====== EXTRACTED INFORMATION ======

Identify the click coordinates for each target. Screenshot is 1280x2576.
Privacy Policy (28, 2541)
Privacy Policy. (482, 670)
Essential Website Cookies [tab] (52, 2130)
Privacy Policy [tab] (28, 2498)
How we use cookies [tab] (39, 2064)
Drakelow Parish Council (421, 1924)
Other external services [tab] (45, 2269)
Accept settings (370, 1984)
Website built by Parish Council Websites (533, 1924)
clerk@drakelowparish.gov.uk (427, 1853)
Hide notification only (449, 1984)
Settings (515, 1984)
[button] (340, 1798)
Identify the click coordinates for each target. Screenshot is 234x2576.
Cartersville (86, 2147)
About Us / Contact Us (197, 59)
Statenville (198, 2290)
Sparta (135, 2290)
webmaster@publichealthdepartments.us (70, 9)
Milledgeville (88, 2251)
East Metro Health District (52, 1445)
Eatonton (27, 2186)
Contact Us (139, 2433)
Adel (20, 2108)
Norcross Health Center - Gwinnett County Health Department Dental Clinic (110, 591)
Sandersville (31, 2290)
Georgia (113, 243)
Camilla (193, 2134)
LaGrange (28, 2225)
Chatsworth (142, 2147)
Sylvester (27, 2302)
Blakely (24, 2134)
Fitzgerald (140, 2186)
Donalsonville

======

### TASK GOAL
The full set of records above is to be printed exactly as it appears.

### ANSWER TO THE EXERCISE
Identify the click coordinates for each target. Screenshot is 1280x2576.
Privacy Policy (28, 2541)
Privacy Policy. (482, 670)
Essential Website Cookies [tab] (52, 2130)
Privacy Policy [tab] (28, 2498)
How we use cookies [tab] (39, 2064)
Drakelow Parish Council (421, 1924)
Other external services [tab] (45, 2269)
Accept settings (370, 1984)
Website built by Parish Council Websites (533, 1924)
clerk@drakelowparish.gov.uk (427, 1853)
Hide notification only (449, 1984)
Settings (515, 1984)
[button] (340, 1798)
Identify the click coordinates for each target. Screenshot is 234x2576.
Cartersville (86, 2147)
About Us / Contact Us (197, 59)
Statenville (198, 2290)
Sparta (135, 2290)
webmaster@publichealthdepartments.us (70, 9)
Milledgeville (88, 2251)
East Metro Health District (52, 1445)
Eatonton (27, 2186)
Contact Us (139, 2433)
Adel (20, 2108)
Norcross Health Center - Gwinnett County Health Department Dental Clinic (110, 591)
Sandersville (31, 2290)
Georgia (113, 243)
Camilla (193, 2134)
LaGrange (28, 2225)
Chatsworth (142, 2147)
Sylvester (27, 2302)
Blakely (24, 2134)
Fitzgerald (140, 2186)
Donalsonville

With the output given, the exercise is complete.